Gli esponenti dei comitati stigmatizzano questo attacco, l’ennesimo, e fanno quadrato attorno alla Stumpo che, peraltro, continua ancora a ricevere numerosi e autorevoli attestati di stima e di solidarietà. I comitati non si scompongono e procedono compatti per la loro strada. Innanzitutto, si dichiarano assolutamente soddisfatti della manifestazione e della risposta cittadina: un esito per nulla scontato dato il contesto storico. Che poi siano stati in 400, 500 o 600 per loro cambia davvero poco: è un segnale che non può essere sottovalutato in una cittadina come Termoli, non avvezza alle mobilitazioni di piazza e, troppo spesso, definita “poco reattiva”. 

Va pure detto che si è trattato di una mobilitazione in tema di democrazia e di urbanistica e, soprattutto, che chiedeva esplicitamente le dimissioni di un sindaco: argomenti delicati e di non immediata presa per una piazza. Non ricordiamo, a nostra memoria, un evento simile nella storia di Termoli.
 
Successive esternazioni dell’amministrazione hanno inteso poi minimizzare l’avvenimento, anche se poi qualcuno dovrebbe ricordare che persino al generosamente pubblicizzato e sbandierato “Dibattito pubblico Termoli 2020” hanno partecipato solo qualche decina di persone.

Dopo aver portato avanti, da parte dei comitati, in modo infaticabile, volontario e autofinanziato, il piano politico, quello amministrativo-istituzionale e quello giuridico, effettivamente mancava il piano d’azione sociale, che coinvolgesse direttamente la cittadinanza e lo sdegno che comunque emergeva tra la gente. Mancava la piazza con la gente esasperata e abbandonata, che voleva manifestare anche fisicamente il dissenso verso questa amministrazione e questa opera.  Questa iniziativa, dunque, rappresenta solo un punto di avvio del percorso sociale che, per stessa ammissione dei comitati, non si fermerà e preluderà ad altre più ambiziose mobilitazioni. Un lungo viaggio inizia sempre con un passo. 
Va anche detto che solitamente scende in piazza la parte più attiva e militante di una comunità: una sorta di “punta dell’iceberg” del dissenso, quello che affiora in superficie, però sottotraccia profusamente serpeggiano ostilità, critiche e perplessità verso le scelte autocratiche e autoritarie di questi amministratori. Ne è riprova il loro rifiuto a concedere persino un mero referendum consultivo: una battaglia democratica che evidentemente non sono certi di vincere, poiché anche loro sanno benissimo che se un cittadino può essere restio a manifestare pubblicamente il proprio pensiero, nel riparo di un’urna potrebbe invece esprimerlo liberamente.

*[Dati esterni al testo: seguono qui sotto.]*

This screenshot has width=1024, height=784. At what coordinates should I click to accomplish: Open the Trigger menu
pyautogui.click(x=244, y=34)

Questo è ampiamente dimostrato dalle numerose firme raccolte per i referendum o per la petizione. Una firma o un cittadino sdegnato non diventano tout court militanti pronti a mobilitarsi contro un’amministrazione, si tratta di un percorso progressivo con propria gestazione e propri tempi, che parte anzitutto dalla coscienza e dalla consapevolezza di sentirsi realmente cittadino, attivamente partecipe delle scelte che riguardano il proprio territorio.

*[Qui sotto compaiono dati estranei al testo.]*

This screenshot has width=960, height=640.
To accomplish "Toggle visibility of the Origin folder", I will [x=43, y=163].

Il referendum avrebbe accertato, senza ombra di dubbio, l’orientamento della città, ma l’ostinato diniego a concederlo, da parte dell’amministrazione, tradisce ancora insicurezza e preoccupazione. Proprio per questo, sta affiorando sempre più, nella città, un rifiuto cosciente e risoluto a concedere deleghe in bianco ad alcuno, men che meno ad un sindaco eletto con il voto di una minoranza dei termolesi.